— Passage shown —
=======

Can we call a thrust transform of a functor inside another functor?

quang-ha · July 16, 2018, 6:46pm

I don’t think this could work (as I don’t think it would for with thrust::for_each either) - but just to strengthen the point. Is something along the line of:

struct Op1 : public thrust::unary_function<int, float>
{
  __host__ __device__
  float operator()(int iD)
  {
     // Some calculation
     return answer;
  }
}

struct Op2 : public thrust::unary_function<float, float>
{
  int *vec1Ptr_;
  int *vec2Ptr_;
  public:
    __host__ __device__
    Op2(int* vec1Ptr, int* vec2Ptr) : vec1Ptr_(vec1Ptr), vec2Ptr_(vec2Ptr) {};

    __host__ __device__
    float operator()(float input)
    {    
      thrust::transform(vec1Ptr.begin(), vec1Ptr.end(), vec2Ptr.begin(), Op1);
      // some calculation on vec2
      return answer2;
    }
}

allowed?

Robert_Crovella · July 16, 2018, 7:01pm

Generally, yes, you can embed a thrust algorithm in a functor. That thrust algorithm call could conceivably make use of another user-defined functor.

An example of a thrust functor making a thrust algorithm call is here:

https://stackoverflow.com/questions/28150098/how-to-use-thrust-to-sort-the-rows-of-a-matrix/28254765#28254765

in particular, study the construction and usage of the sort_functor there. (It doesn’t use a custom operator, though. Instead it uses a built-in operator. But that could be changed.)

what you have shown will not work possibly for several reasons. One of them is that this:

vec1Ptr.begin()

is invalid usage.

vec1Ptr is a ordinary pointer to int

In C++, when you do something like:

thing.begin()

you are attempting to invoke a class method, for that particular object. In ordinary thrust usage,

thing.begin()

would imply that thing is a member of some class that has a class method named begin

This is not a true statement when thing is a bare pointer.

=======

— Dataset entries —

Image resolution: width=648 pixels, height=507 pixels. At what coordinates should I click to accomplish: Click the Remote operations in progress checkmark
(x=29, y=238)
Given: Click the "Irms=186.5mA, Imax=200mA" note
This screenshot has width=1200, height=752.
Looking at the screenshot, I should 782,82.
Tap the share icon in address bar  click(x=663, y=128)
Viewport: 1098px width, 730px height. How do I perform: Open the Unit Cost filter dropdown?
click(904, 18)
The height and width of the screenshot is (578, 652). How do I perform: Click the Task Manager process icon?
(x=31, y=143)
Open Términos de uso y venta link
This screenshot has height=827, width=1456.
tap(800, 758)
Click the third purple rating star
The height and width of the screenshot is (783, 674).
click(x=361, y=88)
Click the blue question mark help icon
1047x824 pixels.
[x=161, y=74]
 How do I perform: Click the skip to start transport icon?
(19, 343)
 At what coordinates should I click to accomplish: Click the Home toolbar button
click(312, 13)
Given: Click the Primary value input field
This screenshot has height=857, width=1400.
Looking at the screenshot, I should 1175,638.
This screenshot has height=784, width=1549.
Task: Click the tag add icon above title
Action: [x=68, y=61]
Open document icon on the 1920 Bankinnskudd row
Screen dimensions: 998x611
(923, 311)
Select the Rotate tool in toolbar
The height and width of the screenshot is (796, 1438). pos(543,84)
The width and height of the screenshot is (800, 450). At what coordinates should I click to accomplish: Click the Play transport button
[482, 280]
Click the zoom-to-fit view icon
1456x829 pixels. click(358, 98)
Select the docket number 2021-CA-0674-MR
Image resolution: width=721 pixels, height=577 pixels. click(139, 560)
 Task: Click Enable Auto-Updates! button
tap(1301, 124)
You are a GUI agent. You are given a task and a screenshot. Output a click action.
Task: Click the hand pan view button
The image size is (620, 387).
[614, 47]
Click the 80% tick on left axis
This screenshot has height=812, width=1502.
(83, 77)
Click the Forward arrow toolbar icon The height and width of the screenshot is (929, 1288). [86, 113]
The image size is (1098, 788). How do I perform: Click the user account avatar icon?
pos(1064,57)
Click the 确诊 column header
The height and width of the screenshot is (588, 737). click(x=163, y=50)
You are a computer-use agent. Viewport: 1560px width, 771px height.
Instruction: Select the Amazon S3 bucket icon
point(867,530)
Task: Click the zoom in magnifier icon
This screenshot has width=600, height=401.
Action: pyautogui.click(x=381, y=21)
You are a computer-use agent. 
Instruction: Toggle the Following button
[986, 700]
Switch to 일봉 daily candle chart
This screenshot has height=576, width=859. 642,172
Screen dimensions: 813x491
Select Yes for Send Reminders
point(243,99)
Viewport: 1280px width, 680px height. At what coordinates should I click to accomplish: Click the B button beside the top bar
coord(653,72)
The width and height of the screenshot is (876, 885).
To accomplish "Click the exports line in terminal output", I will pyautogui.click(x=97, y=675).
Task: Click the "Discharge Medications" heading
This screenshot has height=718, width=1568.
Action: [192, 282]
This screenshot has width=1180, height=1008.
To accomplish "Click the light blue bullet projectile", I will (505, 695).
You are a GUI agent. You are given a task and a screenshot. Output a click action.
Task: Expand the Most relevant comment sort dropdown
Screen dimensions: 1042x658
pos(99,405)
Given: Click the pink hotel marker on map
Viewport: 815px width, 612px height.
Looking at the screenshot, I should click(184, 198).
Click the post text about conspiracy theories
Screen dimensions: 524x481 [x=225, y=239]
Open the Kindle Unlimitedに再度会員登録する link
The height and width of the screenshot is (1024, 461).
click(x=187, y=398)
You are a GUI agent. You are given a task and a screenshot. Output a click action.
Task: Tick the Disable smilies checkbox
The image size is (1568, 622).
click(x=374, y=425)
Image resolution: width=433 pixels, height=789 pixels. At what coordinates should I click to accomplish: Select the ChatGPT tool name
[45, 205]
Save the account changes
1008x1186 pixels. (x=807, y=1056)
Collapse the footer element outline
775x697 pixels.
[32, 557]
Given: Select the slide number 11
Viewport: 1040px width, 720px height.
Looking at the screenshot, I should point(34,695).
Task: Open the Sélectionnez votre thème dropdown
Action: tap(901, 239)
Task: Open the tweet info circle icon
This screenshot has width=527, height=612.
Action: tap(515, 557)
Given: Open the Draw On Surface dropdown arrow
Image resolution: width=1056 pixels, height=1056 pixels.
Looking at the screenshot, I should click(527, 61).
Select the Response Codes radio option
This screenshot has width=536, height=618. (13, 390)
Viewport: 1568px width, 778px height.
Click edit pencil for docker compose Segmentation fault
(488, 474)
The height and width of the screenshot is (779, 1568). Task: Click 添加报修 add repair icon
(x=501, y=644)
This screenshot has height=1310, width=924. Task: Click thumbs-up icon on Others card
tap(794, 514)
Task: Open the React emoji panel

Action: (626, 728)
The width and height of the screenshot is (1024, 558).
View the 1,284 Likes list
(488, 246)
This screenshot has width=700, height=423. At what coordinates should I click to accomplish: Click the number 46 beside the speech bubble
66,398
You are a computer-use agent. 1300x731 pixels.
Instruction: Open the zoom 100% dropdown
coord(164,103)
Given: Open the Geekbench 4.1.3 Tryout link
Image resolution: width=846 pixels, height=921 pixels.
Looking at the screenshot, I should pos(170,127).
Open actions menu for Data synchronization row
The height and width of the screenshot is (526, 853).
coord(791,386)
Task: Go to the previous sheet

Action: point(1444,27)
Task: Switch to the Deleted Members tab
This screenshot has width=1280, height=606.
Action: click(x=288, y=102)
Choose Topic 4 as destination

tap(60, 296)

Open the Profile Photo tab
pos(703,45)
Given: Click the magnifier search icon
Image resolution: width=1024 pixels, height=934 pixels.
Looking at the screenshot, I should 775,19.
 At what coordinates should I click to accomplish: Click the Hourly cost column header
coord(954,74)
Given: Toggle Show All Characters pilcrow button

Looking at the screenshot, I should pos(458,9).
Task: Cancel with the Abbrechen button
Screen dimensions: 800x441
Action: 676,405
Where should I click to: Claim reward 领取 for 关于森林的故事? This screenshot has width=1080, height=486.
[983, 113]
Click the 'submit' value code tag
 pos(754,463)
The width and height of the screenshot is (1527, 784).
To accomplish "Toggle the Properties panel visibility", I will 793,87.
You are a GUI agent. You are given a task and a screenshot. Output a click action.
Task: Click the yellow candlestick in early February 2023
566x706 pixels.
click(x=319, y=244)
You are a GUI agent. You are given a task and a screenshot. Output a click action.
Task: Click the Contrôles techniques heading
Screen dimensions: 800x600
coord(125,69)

=======

— Exercises —
A: Resize the rows in the part that opens with the line containing "Viewport: 1280px width, 680px" and closes with the line containing "will (505, 695).", both ends included. Reproduce those rows in full, requests included, but multiply every click coordinate in the answers by 2.4 and round to whole numbers, with halves rounding up.
B: Continue the forum thread on calling a thrust algorithm inside a functor, picking up right after its last sentence.
The forum thread and the rows have no connection to each other.

— Outputs by task —
A:
Viewport: 1280px width, 680px height. At what coordinates should I click to accomplish: Click the B button beside the top bar
coord(1567,173)
The width and height of the screenshot is (876, 885).
To accomplish "Click the exports line in terminal output", I will pyautogui.click(x=233, y=1620).
Task: Click the "Discharge Medications" heading
This screenshot has height=718, width=1568.
Action: [461, 677]
This screenshot has width=1180, height=1008.
To accomplish "Click the light blue bullet projectile", I will (1212, 1668).

B:
It would be a true statement if thing were e.g. a thrust vector, eg.

thrust::device_vector thing;

The problem would then arise that objects of type thrust::device_vector can’t be directly used in CUDA device code, as already pointed out to you here:

https://stackoverflow.com/questions/51292290/storing-a-device-vector-inside-a-functor-through-the-constructor

So you would need to craft your usage of thrust algorithms embedded in functors to make sure to invoke the device path for the algorithm, and to only use bare device pointers as iterators. I refer you to the first example link.

To intercept the next question, yes, unlike thrust::device_vector, thrust::device_ptr is usable directly in CUDA device code. usage-wise, it is not much different than a bare pointer. It does not have begin() and end() methods.

another reason what you have shown will not work is that Op2 really has no knowledge of what Op1 is. But that is solvable with some recrafting of Op2. (see my next comment in this thread for an example)

quang-ha · July 16, 2018, 7:11pm

Thank you very much - once again! I deliberately used pointer in the rough example as I have learned a thing or two from that question by now (yay, progress!)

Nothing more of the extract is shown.